The article below was sent to me. I am somewhat bothered by the "10-year, 100 percent fixed-fee gathering agreement." That seems to eliminate any competition or motivation to keep gathering costs down. Given the concerns we already have about CHK's higher-than-average deductions for their royalty owners, this does not sound good to me. Does anyone else have a better interpretation of what this means?
Midstream paying $500 mln cash
* Involves 220 miles of pipeline in Louisiana
HOUSTON, Dec 16 (Reuters) - Chesapeake Midstream Partners L.P. CHKM.N> said on Thursday it plans to buy a natural gas gathering system and related assets in the Haynesville Shale from a subsidiary of
Chesapeake Energy Corp (CHK.N: Quote, Profile, Research, Stock Buzz) for $500 million cash.
The acquisition will be financed with a draw on the partnership's revolving credit facility of about $250 million plus $250 million of cash on hand.
The partnership will acquire Chesapeake's 100 percent ownership interest in the Springridge system which consists of 220 miles of gathering pipeline in Caddo and De Soto Parishes in Louisiana .

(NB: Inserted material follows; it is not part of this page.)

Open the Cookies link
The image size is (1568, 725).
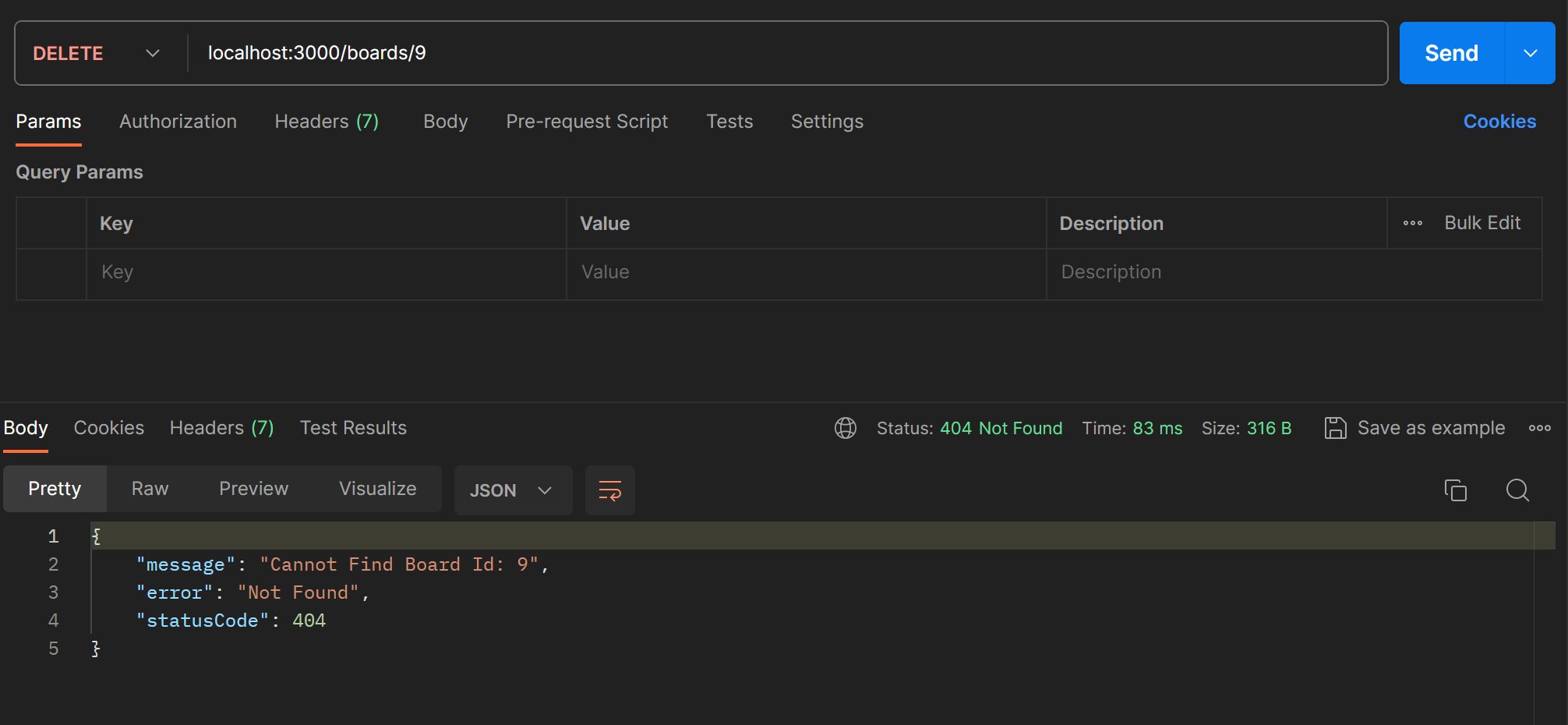click(1499, 122)
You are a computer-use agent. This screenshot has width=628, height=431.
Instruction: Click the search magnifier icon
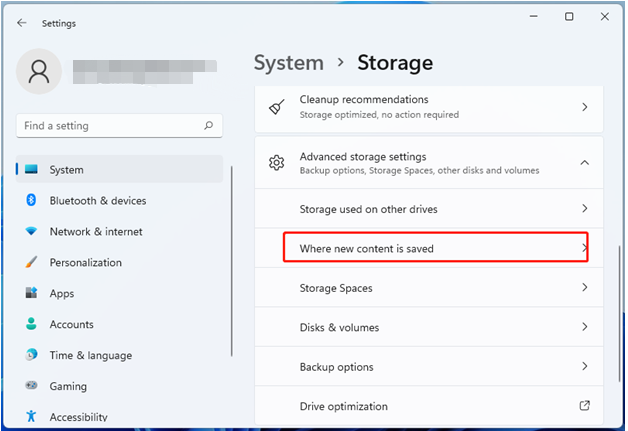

At closing, the partnership will also enter into a 10-year, 100 percent fixed-fee gas gathering agreement with Chesapeake Energy.
After the deal, Chesapeake Midstream will have about $500 million of additional borrowing capacity on its credit facility.
Be interesting to find out how much bonus money local politicians and their families got in their leases....
and or terms....
I always love reading your post GoshDarn. Your wisdom, and common sense, is awsome!
I sure hope so..... thanks GoshDarn.